How AI Agents Are Transforming Supply Chains into Intelligent Networks

By Manoj Nagpal, Managing Director, OpenText India

Shipping containers might move across oceans, but today supply chains are judged by how quickly decisions move across systems. In India, exports reached $602.64 billion between April to December 2024. This means even minor delays can translate into missed opportunities, especially when a nation is aiming to position itself as a reliable global manufacturing hub. Supply chain leaders must recognize that it is not a matter of capacity at all. The actual concern is responsiveness.

Legacy infrastructure, lack of coordinated data, a siloed approach, and a chronic skills gap (talent shortage) have all contributed to decelerated decision-making at a time when agility is of utmost importance.

The recent trade restrictions have renewed the push towards the AtmaNirbhar Bharat mission. In the current climate, it is imperative that the manufacturing industry and the related supply chain develops at a much larger scale. The availability of skilled workforce will be at the center of this growth and new technologies such as Agentic AI can help bridge the skill gap through directed and focused  onboarding of the workforce.

For example, a missed vessel in Chennai can disrupt stock levels and marketing cycles for retailers in Europe almost instantly. Instead of investing in large-scale IT overhauls leaders need to find a smarter way to bridge these gaps. Something that works with existing systems while keeping pace with global volatility. And here AI agents give a practical solution. By sitting atop legacy infrastructure, they bring decision-making speed, autonomy, and adaptability that traditional systems lack. This allows enterprises to stay ahead in an unpredictable supply chain space.

Case for AI agents in the supply chain
Traditional supply chain systems were built for stability. They could capture data but rarely act on it, leaving managers to manually firefight delays and shortages. Disruption management, in that sense, was reactive at best.

Agentic AI changes this equation through dynamic alerts and autonomous responses. Autonomous agents can predict the ripple effects of disruption and instantly reconfigure sourcing routes or delivery schedules, containing the impact before it spreads. Moreover, warehouses that typically operate on disconnected systems often end up with too much or too little stock. AI agents can just keep an optimum stock level in real time (just in time inventory), automate the replenishment and avoid human error, and get the supply level to parallel demand.

The same flexibility that AI can provide is seen within the manufacturing plant itself, where brittle production schedules typically come undone with the slightest hiccups. AI can adjust plans based on both the expected inflows of raw materials and the ultimately forecasted consumption. Acting as collaborative agents, these systems also enable smoother data sharing between businesses and suppliers, driving more accurate forecasts and coordinated responses across the chain. This shift from rigidity to adaptability explains why the AI in the supply chain market in India is projected to reach $ 3,277.4 million by 2030.

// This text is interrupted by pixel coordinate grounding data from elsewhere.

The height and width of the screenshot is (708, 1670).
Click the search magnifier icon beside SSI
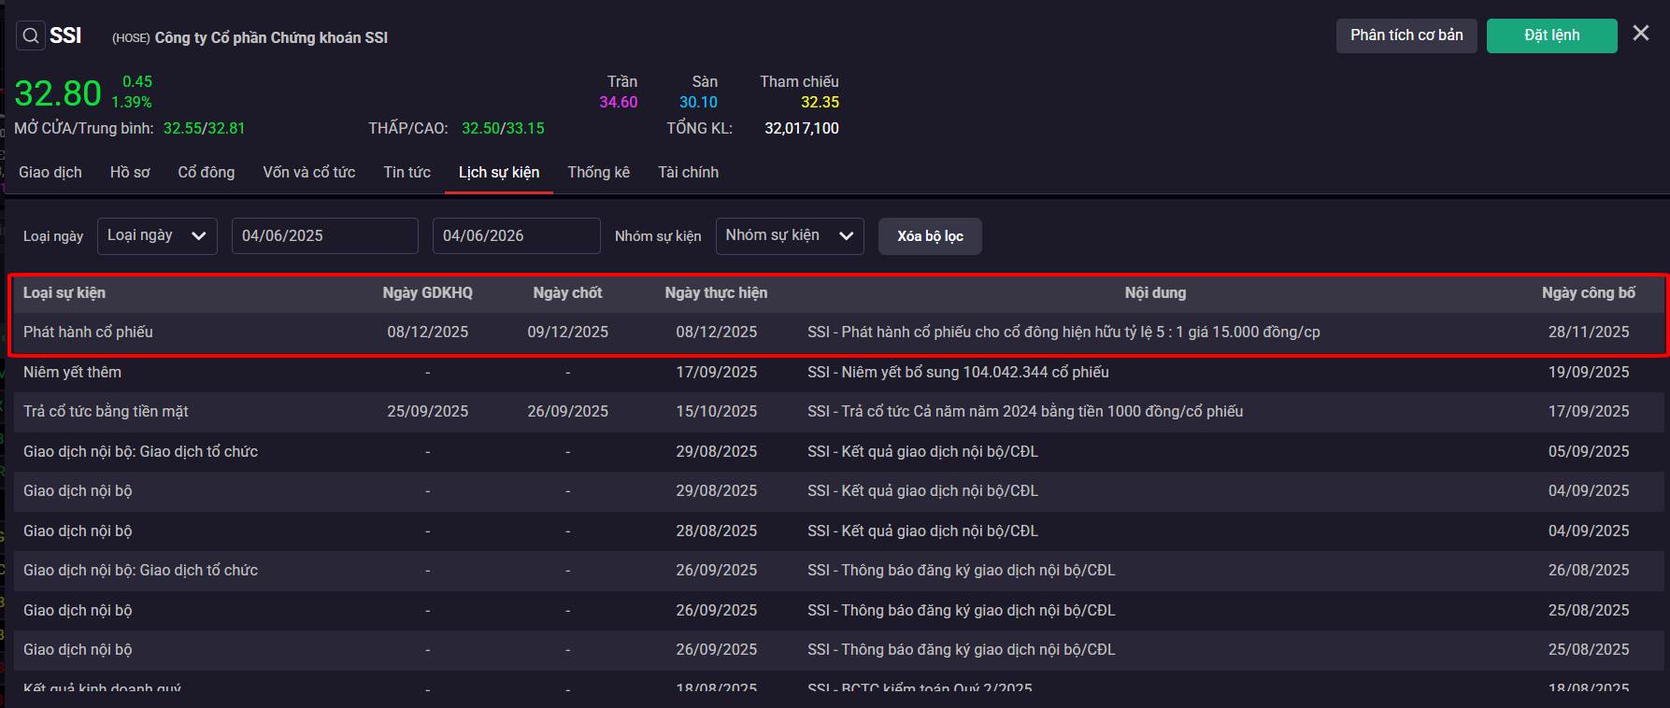pyautogui.click(x=31, y=36)
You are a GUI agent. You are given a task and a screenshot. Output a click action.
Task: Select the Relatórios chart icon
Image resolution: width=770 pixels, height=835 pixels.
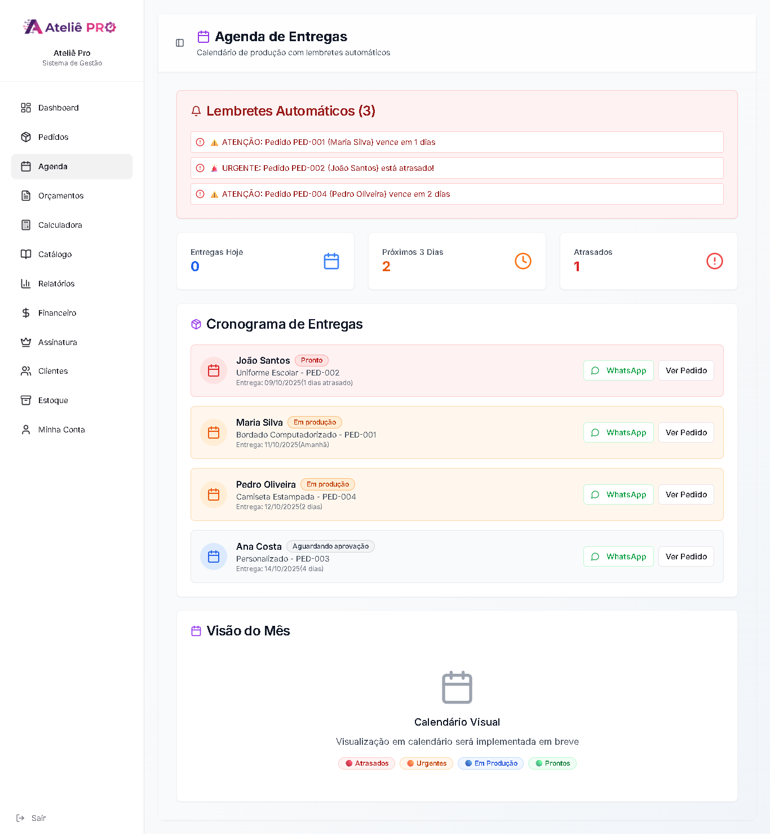click(x=26, y=284)
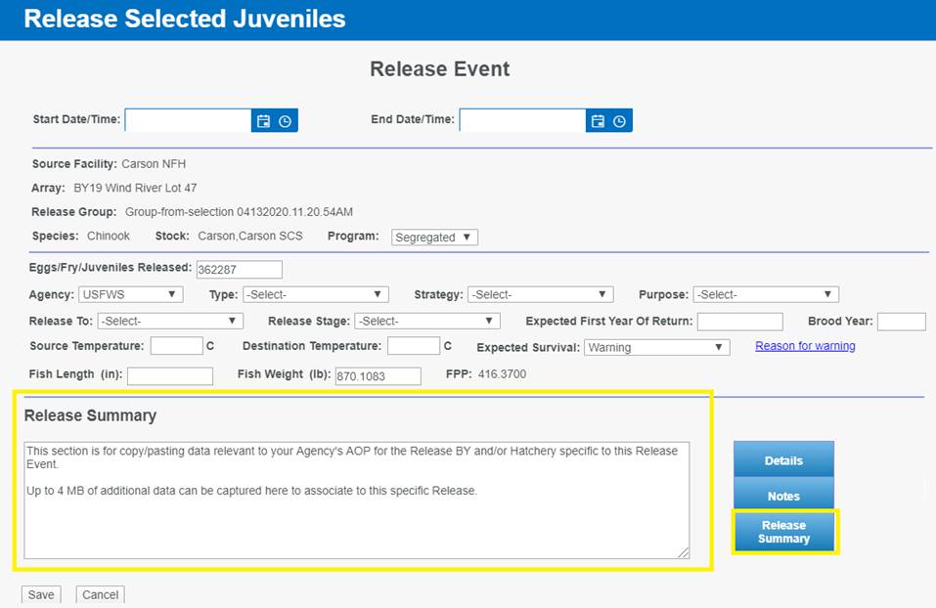Open the End Date calendar picker
This screenshot has width=936, height=608.
pos(598,121)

The human lens is equally important
For supply chain leaders, the real value of AI agents lies in their ability to amplify human judgment, not erase it. Firms are investing in these intelligent assistants to handle high-volume, repetitive tasks, allowing employees to focus on high-impact decisions. In India, this shift is greatly visible. According to a study, around 93% of firms are planning to use AI agents within the next year to enhance workforce productivity. This strong interest highlights a clear belief that these agents are meant to augment human efforts rather than replace them. AI aids in tasks such as translating delivery instructions and onboarding new employees, reducing errors, and preserving historical knowledge.

However, there is increased market demand for hybrid roles that can interpret data-led understanding and cross-functional decision-making. Jobs such as planners and schedulers are being expedited upward as well, configuring broad oversight to facilitate smooth continuity across procurement, production, logistics, and forecasting. Decision-making is also moving higher in organizations. Instead of independent experts, integrated judgment now exists with the Chief Operating Officer and team of business operations leaders. Companies are adopting a more human-centered approach to integrating technology into their operations, recognizing that while machines optimize scale and speed, judgment, creativity, and accountability are unique human attributes.

Seizing India’s supply chain moment
This moment is defining for India. Its size in manufacturing, changing digital infrastructure, government initiatives in AI, and digitization of supply chains present the country with a unique opportunity to lead. However, it will require more than simply adopting these technologies. It will include developing interoperable platforms, establishing clear data-sharing protocols across sectors, and training a skilled workforce that has both domain knowledge and expertise in new-age technologies. Ultimately, generative capabilities in supply ecosystems will result in predictive coordination, where every disruption becomes a data point from which the ecosystem learns. This means creating a space that brings together startups, enterprises, and regulators to set standards that promote flexibility and responsible scale.